Logo Questions Linux Laravel Mysql Ubuntu Git Menu
 

How to solve the famous `unhandled cuda error, NCCL version 2.7.8` error?

I've seen multiple issue about the:

RuntimeError: NCCL error in: /opt/conda/conda-bld/pytorch_1614378083779/work/torch/lib/c10d/ProcessGroupNCCL.cpp:825, unhandled cuda error, NCCL version 2.7.8
ncclUnhandledCudaError: Call to CUDA function failed.

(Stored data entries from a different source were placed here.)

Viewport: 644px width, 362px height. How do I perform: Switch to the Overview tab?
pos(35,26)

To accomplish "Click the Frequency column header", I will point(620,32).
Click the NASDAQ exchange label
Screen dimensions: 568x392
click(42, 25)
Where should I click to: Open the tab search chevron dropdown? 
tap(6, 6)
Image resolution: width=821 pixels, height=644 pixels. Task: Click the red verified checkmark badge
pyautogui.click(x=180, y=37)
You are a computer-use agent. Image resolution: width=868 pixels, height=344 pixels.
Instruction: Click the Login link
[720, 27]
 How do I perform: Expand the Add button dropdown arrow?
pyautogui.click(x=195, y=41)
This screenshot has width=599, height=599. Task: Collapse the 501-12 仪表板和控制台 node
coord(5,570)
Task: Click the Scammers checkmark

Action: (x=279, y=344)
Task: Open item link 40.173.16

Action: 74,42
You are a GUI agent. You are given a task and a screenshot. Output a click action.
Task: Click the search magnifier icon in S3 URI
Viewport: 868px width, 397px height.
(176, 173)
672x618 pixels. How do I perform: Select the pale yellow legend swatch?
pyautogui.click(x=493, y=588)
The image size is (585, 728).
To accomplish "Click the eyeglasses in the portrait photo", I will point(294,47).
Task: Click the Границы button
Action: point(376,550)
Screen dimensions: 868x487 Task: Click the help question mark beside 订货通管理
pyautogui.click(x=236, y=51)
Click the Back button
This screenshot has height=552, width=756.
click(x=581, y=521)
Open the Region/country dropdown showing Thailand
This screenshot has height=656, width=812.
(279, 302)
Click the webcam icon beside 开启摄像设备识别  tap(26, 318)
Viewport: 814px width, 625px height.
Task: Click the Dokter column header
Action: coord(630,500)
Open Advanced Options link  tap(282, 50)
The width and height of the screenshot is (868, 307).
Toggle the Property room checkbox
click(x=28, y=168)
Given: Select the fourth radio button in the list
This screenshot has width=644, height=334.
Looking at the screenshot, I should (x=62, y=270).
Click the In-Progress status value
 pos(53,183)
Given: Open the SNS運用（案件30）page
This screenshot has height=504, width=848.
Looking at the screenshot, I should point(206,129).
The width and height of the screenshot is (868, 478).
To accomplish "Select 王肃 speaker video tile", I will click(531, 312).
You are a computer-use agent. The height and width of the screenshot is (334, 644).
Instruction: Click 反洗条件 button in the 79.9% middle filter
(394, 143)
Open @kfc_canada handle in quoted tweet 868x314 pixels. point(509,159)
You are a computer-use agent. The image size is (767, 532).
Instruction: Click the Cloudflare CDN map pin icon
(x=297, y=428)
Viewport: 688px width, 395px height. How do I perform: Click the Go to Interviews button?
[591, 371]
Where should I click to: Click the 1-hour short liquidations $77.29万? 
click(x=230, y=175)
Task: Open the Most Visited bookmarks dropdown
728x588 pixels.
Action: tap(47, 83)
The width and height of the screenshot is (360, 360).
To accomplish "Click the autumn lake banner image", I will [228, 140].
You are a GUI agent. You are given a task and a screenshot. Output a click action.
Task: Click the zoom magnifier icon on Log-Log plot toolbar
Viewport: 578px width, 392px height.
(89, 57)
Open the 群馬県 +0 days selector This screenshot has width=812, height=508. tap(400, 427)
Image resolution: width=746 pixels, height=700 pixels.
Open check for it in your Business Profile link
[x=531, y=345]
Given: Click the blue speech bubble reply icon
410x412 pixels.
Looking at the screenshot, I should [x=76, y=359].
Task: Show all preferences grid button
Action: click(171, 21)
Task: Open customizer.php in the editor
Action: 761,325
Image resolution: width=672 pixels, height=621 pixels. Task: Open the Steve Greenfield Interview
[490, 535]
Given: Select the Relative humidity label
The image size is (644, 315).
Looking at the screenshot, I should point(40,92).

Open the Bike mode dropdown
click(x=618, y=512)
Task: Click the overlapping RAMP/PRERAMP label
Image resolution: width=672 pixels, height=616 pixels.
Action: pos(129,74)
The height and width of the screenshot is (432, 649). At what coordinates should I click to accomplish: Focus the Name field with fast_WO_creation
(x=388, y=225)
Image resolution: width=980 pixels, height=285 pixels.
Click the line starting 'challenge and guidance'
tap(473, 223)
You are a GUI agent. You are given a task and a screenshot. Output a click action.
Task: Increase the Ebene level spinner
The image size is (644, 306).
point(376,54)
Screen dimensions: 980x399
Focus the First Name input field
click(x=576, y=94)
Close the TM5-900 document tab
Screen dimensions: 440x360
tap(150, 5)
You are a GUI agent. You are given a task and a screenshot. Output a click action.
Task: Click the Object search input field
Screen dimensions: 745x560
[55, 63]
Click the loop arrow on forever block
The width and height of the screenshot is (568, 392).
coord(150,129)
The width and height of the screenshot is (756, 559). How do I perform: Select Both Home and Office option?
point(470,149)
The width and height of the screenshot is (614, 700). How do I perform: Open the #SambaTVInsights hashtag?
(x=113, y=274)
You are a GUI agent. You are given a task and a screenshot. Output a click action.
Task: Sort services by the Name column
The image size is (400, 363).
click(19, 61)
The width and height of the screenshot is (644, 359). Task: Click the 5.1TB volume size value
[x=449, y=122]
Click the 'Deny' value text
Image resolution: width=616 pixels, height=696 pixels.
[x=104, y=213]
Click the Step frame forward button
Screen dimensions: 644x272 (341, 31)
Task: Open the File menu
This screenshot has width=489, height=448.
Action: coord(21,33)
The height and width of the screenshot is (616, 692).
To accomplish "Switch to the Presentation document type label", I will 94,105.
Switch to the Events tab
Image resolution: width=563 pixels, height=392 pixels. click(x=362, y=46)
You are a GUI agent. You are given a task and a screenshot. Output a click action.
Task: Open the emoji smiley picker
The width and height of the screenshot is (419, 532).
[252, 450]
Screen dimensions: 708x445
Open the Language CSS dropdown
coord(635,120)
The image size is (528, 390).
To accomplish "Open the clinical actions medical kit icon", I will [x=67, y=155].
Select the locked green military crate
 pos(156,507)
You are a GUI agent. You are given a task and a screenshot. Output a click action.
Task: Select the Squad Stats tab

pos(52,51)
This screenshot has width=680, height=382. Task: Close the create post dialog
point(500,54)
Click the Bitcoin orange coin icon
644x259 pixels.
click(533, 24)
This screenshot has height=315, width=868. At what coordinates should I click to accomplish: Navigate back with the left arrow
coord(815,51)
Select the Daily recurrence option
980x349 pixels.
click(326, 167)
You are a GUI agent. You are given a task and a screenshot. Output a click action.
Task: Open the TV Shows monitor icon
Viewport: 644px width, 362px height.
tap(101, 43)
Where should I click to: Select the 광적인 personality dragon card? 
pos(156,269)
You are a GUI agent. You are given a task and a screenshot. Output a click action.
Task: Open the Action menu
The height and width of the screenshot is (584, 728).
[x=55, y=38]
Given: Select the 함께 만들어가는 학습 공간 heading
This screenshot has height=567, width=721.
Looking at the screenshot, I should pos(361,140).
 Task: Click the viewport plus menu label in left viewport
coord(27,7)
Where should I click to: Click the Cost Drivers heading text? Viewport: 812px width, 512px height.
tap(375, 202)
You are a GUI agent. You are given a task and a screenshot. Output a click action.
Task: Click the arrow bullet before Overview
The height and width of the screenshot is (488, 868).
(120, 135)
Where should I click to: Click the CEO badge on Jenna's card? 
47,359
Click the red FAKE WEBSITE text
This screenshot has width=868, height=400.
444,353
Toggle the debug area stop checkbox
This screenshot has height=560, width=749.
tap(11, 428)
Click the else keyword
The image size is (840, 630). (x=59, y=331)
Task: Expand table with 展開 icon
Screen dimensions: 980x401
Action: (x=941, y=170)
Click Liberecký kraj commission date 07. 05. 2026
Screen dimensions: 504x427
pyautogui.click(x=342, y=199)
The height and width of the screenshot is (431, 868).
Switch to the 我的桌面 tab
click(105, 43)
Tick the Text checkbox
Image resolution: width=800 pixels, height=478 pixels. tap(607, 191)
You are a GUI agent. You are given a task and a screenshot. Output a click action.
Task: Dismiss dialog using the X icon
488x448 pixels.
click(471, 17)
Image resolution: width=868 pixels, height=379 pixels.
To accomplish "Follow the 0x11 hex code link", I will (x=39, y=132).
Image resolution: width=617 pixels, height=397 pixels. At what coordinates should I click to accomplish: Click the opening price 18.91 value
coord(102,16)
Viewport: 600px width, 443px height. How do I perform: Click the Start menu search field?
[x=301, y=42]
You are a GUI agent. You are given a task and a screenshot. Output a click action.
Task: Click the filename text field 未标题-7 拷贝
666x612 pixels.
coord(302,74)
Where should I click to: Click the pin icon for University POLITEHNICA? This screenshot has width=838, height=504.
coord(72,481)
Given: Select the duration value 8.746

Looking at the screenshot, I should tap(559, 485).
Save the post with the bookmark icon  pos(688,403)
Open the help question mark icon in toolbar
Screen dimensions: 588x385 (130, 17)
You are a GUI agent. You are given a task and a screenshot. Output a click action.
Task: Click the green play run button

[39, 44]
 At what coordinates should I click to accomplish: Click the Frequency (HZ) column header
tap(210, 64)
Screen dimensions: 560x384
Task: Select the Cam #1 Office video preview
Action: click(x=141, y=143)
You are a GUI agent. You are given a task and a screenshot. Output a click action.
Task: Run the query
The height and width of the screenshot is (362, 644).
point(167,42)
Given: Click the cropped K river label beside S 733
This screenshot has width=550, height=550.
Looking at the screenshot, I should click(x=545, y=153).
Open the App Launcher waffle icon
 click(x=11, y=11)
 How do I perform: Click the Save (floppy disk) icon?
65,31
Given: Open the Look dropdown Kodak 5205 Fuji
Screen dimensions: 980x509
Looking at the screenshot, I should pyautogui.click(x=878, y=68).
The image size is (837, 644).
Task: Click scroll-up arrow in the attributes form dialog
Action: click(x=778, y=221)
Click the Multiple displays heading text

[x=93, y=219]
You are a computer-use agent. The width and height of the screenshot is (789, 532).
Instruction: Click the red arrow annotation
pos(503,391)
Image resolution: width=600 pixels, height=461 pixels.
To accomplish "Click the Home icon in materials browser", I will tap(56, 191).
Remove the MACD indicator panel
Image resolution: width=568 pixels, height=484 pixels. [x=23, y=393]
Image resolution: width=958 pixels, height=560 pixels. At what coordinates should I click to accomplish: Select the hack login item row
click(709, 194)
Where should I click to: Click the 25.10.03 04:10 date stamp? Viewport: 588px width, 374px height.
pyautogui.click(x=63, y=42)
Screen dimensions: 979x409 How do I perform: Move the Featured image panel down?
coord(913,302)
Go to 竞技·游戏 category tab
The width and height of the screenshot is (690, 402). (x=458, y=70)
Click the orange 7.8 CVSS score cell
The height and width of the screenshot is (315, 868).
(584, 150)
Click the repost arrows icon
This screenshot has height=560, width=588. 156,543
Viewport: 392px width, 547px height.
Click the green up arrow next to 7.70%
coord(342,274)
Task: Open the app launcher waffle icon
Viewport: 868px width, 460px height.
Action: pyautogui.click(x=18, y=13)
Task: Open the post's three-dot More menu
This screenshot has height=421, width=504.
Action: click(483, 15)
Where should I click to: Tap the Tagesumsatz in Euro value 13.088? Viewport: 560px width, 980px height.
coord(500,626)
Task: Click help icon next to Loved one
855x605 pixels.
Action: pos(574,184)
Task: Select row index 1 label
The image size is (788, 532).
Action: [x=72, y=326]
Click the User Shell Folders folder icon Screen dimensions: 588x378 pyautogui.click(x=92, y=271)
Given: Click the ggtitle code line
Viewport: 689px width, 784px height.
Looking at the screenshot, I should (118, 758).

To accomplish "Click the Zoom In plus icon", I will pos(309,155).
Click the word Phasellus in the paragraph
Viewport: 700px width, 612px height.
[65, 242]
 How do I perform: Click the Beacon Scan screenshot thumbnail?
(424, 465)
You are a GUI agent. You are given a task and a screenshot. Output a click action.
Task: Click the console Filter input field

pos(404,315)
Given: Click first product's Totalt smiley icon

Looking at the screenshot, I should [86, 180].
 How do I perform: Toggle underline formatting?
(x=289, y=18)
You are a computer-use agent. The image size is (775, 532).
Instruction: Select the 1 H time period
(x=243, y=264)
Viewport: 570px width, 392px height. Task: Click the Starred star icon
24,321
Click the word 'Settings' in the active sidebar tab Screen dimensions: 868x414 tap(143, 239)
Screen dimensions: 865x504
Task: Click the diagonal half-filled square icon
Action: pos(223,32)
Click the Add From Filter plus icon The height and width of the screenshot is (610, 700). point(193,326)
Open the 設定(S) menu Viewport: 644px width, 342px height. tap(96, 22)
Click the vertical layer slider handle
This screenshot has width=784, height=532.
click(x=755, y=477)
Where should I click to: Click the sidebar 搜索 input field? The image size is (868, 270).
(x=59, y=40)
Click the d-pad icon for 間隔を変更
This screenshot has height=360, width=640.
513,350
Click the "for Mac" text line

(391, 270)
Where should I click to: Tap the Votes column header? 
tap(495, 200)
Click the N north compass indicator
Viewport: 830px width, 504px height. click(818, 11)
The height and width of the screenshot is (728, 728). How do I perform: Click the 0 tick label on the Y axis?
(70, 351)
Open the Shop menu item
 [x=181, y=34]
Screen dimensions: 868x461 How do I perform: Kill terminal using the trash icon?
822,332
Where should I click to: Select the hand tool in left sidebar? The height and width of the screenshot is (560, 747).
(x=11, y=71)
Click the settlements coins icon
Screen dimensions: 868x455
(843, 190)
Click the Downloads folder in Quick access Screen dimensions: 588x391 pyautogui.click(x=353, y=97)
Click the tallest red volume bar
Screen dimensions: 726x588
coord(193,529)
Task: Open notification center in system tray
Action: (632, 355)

but none seem to fix it for me:

  • https://github.com/pytorch/pytorch/issues/54550
  • https://github.com/pytorch/pytorch/issues/47885
  • https://github.com/pytorch/pytorch/issues/50921
  • https://github.com/pytorch/pytorch/issues/54823

I've tried to do torch.cuda.set_device(device) manually at the beginning of every script. That didn't seem to work for me. I've tried different GPUS. I've tried downgrading pytorch version and cuda version. Different combinations of 1.6.0, 1.7.1, 1.8.0 and cuda 10.2, 11.0, 11.1. I am unsure what else to do. What did people do to solve this issue?


very related perhaps?

  • Pytorch "NCCL error": unhandled system error, NCCL version 2.4.8"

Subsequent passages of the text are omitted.